Из рук в руки передаются подчас такие важные, такие страшные тайны, что только диву даешься, отчего человечество еще не выкинуло слова «секрет» и «тайна» из своего словаря.
Надо признать также, что связи подобного рода весьма развиты в мире воров, контрабандистов и членов тайных обществ. Они гораздо лучше работают, чем цепочки людей, состоящих на службе у закона, и потому те, кто находятся на противоположной стороне, все еще существуют, а иногда даже выходят победителями из бесконечного противостояния со своим же государством.

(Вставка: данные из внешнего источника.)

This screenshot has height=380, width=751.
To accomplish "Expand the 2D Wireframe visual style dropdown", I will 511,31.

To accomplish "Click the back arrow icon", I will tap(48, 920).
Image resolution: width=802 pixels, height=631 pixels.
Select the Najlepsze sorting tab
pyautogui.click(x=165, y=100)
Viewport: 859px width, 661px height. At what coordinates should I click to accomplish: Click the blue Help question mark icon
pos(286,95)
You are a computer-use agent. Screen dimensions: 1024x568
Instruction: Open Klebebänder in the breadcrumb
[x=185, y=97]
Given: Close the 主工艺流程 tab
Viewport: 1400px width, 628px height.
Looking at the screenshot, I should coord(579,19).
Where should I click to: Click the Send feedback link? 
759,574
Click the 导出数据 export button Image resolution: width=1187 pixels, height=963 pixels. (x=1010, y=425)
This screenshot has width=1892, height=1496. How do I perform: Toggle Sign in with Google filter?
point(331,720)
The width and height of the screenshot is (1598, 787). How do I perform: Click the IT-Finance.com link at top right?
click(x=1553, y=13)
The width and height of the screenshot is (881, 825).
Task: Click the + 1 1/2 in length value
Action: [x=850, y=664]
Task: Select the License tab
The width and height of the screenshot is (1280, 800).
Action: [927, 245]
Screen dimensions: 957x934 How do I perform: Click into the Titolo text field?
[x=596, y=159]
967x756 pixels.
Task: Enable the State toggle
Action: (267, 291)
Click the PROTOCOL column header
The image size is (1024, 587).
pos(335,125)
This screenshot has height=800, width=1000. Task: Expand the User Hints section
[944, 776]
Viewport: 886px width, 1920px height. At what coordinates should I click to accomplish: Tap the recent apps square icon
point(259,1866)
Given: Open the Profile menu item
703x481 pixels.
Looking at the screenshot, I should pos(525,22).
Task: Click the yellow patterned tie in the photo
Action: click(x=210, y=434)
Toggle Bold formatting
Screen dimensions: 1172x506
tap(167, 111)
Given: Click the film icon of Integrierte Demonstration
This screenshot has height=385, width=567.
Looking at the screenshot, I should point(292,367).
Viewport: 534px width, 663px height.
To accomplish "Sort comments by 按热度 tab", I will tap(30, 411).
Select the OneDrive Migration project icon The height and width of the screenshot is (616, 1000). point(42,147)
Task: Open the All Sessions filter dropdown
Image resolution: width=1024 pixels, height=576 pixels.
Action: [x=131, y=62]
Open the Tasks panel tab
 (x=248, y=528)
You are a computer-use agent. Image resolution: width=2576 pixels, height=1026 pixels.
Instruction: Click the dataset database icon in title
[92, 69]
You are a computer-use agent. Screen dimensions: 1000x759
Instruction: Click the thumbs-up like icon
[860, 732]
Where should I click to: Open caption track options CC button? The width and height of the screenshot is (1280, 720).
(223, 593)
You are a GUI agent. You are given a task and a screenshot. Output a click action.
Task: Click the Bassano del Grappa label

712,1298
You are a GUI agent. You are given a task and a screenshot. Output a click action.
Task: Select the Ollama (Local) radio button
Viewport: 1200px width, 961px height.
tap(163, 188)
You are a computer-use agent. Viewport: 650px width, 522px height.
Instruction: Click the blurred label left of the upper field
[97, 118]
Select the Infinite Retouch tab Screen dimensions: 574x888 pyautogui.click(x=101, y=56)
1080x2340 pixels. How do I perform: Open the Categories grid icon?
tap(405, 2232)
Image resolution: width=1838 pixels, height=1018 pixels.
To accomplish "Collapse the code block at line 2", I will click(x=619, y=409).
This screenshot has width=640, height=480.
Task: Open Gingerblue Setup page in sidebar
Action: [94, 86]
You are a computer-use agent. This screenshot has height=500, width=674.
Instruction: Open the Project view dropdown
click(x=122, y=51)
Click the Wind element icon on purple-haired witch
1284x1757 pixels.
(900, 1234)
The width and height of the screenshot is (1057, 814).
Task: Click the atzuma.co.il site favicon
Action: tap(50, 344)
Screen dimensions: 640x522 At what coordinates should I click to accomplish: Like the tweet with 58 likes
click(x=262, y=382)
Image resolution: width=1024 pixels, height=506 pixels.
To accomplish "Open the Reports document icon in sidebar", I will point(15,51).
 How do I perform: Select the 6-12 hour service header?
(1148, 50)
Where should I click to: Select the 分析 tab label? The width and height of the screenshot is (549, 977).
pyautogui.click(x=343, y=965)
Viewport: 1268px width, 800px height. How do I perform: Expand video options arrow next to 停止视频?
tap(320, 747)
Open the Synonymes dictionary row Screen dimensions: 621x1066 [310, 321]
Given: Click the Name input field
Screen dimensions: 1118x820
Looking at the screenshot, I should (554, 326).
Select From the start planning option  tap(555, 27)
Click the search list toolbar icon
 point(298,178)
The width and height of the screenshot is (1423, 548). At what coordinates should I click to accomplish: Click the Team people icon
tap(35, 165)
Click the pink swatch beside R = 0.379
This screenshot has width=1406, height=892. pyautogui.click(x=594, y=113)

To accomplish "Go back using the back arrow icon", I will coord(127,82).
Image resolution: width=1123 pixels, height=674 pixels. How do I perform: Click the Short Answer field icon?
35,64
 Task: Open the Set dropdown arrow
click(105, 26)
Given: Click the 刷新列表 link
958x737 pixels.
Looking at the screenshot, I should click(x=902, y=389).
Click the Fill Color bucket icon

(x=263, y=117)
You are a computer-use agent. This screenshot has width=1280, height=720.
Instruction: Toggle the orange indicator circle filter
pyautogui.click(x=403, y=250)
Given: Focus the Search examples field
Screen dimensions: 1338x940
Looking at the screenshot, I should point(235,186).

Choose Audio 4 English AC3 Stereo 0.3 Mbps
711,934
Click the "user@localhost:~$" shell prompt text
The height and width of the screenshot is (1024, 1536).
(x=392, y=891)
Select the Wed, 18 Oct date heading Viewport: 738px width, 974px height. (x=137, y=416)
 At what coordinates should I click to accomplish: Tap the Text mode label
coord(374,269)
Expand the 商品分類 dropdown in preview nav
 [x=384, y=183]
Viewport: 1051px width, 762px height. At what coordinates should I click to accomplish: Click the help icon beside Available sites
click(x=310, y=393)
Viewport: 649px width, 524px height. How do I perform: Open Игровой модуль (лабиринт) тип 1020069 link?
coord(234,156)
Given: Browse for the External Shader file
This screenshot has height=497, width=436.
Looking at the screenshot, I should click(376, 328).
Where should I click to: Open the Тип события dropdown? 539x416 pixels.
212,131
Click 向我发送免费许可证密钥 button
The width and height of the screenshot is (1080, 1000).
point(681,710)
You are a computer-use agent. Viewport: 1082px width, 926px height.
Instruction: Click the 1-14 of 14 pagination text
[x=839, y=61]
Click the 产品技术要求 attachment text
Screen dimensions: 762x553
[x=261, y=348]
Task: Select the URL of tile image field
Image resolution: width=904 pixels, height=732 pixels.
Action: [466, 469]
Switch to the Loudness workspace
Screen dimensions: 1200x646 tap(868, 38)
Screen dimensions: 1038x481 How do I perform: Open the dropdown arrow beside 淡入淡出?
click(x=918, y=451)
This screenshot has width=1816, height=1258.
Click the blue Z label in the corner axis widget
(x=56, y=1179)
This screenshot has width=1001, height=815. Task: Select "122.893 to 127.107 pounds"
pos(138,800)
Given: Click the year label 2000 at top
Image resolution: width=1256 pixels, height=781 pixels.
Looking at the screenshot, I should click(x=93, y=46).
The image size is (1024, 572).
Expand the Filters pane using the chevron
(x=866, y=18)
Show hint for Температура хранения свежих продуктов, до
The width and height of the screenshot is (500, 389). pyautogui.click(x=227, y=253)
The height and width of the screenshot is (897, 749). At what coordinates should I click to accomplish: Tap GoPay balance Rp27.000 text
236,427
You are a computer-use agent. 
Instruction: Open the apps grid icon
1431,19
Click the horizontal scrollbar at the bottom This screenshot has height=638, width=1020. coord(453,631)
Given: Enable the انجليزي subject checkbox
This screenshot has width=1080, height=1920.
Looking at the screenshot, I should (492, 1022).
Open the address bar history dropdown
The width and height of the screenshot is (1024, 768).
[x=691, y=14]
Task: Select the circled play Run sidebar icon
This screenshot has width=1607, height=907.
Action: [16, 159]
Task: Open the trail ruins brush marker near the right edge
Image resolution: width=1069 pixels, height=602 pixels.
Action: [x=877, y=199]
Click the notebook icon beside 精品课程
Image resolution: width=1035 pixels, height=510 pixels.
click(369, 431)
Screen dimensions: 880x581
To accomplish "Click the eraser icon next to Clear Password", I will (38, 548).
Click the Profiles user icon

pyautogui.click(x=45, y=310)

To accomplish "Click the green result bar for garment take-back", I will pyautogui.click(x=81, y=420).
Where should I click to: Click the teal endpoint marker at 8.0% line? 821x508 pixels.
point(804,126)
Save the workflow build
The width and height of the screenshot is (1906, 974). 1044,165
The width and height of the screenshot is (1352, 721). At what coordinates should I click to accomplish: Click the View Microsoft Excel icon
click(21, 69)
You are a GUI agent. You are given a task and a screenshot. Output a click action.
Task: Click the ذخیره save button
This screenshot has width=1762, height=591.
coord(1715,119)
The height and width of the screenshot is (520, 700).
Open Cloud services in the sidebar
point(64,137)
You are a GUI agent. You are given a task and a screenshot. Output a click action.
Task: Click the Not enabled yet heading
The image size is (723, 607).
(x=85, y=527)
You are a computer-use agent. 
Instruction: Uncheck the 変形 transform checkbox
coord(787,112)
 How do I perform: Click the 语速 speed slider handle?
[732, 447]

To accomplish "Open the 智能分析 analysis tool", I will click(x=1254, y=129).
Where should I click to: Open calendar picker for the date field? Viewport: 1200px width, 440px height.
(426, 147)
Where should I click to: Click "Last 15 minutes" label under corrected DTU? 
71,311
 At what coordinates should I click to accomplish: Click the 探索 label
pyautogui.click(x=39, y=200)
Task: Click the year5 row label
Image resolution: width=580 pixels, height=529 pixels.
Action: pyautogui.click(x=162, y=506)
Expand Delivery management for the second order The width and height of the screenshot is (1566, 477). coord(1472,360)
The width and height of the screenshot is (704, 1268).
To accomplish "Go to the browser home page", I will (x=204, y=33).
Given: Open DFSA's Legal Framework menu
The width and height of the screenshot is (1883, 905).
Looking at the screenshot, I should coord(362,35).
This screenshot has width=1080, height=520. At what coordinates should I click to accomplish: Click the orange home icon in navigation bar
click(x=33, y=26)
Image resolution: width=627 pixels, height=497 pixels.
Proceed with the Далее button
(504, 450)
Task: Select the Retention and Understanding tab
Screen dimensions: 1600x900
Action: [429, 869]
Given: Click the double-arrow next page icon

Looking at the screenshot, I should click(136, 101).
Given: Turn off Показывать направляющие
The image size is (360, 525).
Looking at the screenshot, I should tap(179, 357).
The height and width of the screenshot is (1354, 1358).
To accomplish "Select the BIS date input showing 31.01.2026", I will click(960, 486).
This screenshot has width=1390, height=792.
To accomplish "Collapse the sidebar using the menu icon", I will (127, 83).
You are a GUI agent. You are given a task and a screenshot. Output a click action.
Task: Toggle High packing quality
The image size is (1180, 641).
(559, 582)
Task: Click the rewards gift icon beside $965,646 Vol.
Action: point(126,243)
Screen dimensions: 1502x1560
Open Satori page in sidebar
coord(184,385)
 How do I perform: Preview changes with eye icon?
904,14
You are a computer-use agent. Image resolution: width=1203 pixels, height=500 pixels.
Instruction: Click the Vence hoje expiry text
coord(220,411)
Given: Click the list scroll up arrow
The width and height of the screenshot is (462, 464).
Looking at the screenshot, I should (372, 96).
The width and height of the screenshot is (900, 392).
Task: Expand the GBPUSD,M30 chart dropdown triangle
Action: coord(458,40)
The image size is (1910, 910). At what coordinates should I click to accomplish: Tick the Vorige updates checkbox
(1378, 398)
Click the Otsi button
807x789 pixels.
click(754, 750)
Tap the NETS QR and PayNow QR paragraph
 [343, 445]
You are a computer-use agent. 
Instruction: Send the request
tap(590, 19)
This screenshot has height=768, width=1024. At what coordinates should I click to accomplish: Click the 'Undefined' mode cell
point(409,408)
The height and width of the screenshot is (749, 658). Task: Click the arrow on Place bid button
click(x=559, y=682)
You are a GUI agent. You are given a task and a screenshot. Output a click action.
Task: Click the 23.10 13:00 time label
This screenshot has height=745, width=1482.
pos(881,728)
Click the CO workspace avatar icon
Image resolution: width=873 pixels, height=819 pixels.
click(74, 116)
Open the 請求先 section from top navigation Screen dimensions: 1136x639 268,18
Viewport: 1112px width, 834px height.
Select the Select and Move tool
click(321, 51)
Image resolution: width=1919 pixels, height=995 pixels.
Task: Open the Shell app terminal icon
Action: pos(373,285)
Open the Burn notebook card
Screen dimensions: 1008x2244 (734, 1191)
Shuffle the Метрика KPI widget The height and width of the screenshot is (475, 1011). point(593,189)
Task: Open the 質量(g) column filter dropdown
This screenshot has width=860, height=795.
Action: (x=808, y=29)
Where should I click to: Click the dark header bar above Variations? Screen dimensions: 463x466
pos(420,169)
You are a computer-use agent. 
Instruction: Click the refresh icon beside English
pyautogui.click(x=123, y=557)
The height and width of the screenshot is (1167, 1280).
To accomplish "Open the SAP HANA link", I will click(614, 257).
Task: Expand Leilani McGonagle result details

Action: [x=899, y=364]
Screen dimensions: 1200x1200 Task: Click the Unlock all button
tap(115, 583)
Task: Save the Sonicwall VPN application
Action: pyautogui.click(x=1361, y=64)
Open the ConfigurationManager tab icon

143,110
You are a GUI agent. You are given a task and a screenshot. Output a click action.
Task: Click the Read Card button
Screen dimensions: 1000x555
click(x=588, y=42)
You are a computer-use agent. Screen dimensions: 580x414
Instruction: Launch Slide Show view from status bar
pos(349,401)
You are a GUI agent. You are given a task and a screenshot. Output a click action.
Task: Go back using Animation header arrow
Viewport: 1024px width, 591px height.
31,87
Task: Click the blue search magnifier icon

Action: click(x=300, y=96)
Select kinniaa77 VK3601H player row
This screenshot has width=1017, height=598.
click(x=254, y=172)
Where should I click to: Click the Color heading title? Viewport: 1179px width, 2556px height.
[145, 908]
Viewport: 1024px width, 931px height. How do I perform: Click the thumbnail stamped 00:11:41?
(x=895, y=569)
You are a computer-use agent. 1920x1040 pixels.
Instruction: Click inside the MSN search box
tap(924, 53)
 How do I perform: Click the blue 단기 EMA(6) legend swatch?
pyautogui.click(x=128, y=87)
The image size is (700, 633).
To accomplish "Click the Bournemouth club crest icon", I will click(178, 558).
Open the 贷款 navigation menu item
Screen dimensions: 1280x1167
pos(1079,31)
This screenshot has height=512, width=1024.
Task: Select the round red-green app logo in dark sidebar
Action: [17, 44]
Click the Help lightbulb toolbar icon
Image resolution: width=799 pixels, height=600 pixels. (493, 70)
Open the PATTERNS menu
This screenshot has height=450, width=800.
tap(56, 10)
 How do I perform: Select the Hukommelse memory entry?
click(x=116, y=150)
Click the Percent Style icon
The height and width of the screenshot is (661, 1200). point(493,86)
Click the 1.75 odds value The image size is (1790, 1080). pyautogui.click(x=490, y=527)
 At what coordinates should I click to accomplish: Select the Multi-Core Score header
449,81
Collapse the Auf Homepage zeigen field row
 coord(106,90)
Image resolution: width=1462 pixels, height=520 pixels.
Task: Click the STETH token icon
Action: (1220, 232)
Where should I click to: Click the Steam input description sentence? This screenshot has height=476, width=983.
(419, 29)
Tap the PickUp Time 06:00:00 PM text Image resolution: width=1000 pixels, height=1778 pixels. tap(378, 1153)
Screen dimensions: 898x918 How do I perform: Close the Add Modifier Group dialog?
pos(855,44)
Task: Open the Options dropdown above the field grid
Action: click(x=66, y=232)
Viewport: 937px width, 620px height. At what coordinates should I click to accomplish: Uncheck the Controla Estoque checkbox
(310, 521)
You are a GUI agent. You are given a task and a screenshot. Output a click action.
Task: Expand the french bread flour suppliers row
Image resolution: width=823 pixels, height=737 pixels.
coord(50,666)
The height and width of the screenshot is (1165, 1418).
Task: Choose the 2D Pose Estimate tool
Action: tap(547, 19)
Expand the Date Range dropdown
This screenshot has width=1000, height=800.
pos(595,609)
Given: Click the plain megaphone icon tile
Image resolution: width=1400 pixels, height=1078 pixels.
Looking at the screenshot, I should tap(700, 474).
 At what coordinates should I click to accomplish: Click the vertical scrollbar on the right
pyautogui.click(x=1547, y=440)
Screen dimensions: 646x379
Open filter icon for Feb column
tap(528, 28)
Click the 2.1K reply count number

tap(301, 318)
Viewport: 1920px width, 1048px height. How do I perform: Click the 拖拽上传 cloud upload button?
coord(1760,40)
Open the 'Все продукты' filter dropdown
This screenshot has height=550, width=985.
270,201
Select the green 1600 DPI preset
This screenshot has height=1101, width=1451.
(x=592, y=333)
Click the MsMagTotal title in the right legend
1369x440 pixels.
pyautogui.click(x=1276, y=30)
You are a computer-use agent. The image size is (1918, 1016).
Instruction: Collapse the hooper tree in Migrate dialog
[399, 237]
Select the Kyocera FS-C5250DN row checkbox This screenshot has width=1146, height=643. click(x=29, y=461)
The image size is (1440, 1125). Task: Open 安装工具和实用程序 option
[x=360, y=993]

Как это получается, по какой причине – сказать трудно.
Во всяком случае, Коротышка Ньоль-ньоль, а вместе с ним Крыс-и-Мыш отправились за необходимыми сведениями не в Тайную службу империи, здание которой располагалось на площади Цветов и было весьма почитаемо законопослушными гражданами, а к тем, кого законопослушным и в страшном сне назвать не получалось.
Они явились в портовую гавань ближе к полуночи и направили свои стопы к таверне под названием «Дикая луна и домашний сыр», над мистическим смыслом которого билось уже третье или четвертое поколение подряд. Хозяин «Луны и сыра» был большим почитателем Джоя Красной Бороды, и именно ему оставляли почту или устные сообщения для славного контрабандиста. Он никому и никогда бы не признался в этом, так что сами по себе Крыс-и-Мыш могли носом землю рыть, а не выяснили бы во веки веков, куда им обращаться с этим вопросом.
Когда они вошли в таверну, хозяин – Кривой Алмерик (прозванный так исключительно потому, что, будучи недовольным, смешно кривил правую половину лица) – обернулся в их сторону и… конечно же скривился.
– Что угодно господам? – спросил он с такими интонациями в голосе, что господам сразу стало ясно: ни дикой луны, ни домашнего сыра, ни приветливого приема они здесь не получат.
В «Луне и сыре» не любили неизвестных посетителей, да еще с умными и проницательными глазами.
– Господа пришли со мной, Алмерик, – прогрохотал Коротышка, вырастая за спинами Крыс-и-Мыша.
– Добро пожаловать, прошу, входите, – защебетал хозяин, что твой соловей, расплылся в настолько широкой улыбке, что, казалось, она вышла за пределы его полного лица.
– Нам бы нужно было поговорить с тобой с глазу на глаз, – наклонился к его уху Коротышка. – Дело есть.
– И у господ?
– Именно у господ – это мои друзья.
Крыс-и-Мыш переглянулись и невольно приосанились. Когда такой человек, как Ньоль-ньоль, называет тебя другом, это серьезная похвала.
Хозяин таверны не мешкал: отворил низенькую дверцу за стойкой и провел своих гостей в крохотную конторку, все убранство которой состояло из дубового стола, стула и книжных полок, занимающих всю противоположную стену. Полки были уставлены пухлыми засаленными гроссбухами и просто стопками пергаментных листов, а также завалены грудами свитков и свиточков, причем все они выглядели так, будто сначала купались в соусе, а затем полоскались в супе. Правда, случались среди этого безобразия светлые пятна, но они были крайне редки.
– Моя бухгалтерия, – широко улыбнулся хозяин. И обратился к Крыс-и-Мышу. – Чьи же вы, ребятки?
– Одноглазого, – отвечал за них Ньоль-ньоль.
– Какого Одноглазого? – поперхнулся Алмерик. – Того самого, что ли? Да ты шутишь, Коротышка, или как?
– Я серьезен как никогда. Джоя убили, и эти ребята ищут виновников. Я сказал им, что друзья у ан-Ноэллина были и что они не откажутся помочь в таком деле.
– Как убили… – Голос у Алмерика сорвался. – Кто же это… Как же это?! Ну-у-у… А где же тело?
– Одноглазый его отпел и похоронил по-человечески, – коротко ответил Ньоль-ньоль. – Уже за одно это стоит ему помочь. Да и нашего интереса в этом деле ровно столько же.
– Ты уверен? – спросил трактирщик.
– Я видел предсмертное письмо Джоя, в котором он рекомендует этим господам обратиться ко мне да помощью. Я им верю.